Falei de alguma coisa que tivesse a ver com a Ucrânia?
Separem as águas, pelo amor de Deus.
Clara Pinto Correia é bióloga, professora universitária e escritora
[1] “Casa dos livres, terra dos bravos”: último verso do hino nacional americano.
[2] E o Cristiano Ronaldo, e o Lionel Messi, claro. Mas esses não são brasileiros, por isso não constam para esta triste estatística.
[3] O termo “wanna-be” usa-se para uma pessoa que quer ser igual a outra, portanto usa o mesmo corte de cabelo, a mesma roupa, o mesmo verniz para as unhas, e por aí fora.
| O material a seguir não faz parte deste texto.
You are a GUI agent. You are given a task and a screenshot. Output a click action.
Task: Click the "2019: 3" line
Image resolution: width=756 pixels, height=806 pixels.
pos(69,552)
A desgraçada da Jackie Kennedy teve milhares de wanna-bes. Depois do assassínio do marido em Dallas, andavam todas com o mesmo chapéu e o mesmo tailleur cor-de-rosa que ela tinha vestidos na altura do tiro. Isto é tão comum que até a Michelle Pfeiffer fez de wanna-be da Jackie no dia fatídico de Dallas – e o resto do enredo não tinha absolutamente nada a ver com isso.
[4] Claro que não sabemos quanto desse dinheiro ele meteria directamente ao bolso. Mas não devia ser pouco.
[5] Trump está a referir-se às capivaras. As capivaras não são porcos.
[6] Ah-ah-ah! Como se fosse possível extinguir as piranhas no rio com o maior volume de água do mundo. Pura e simplesmente, mudavam de sítio e ficavam à espera. O que há mais na Amazónia é capivaras.
[7] Na altura era um aviso à Coreia do Norte, mas poderia ter sido a qualquer outro que não fosse a Rússia: “Vão encontrar fogo e fúria como o mundo nunca viu antes!”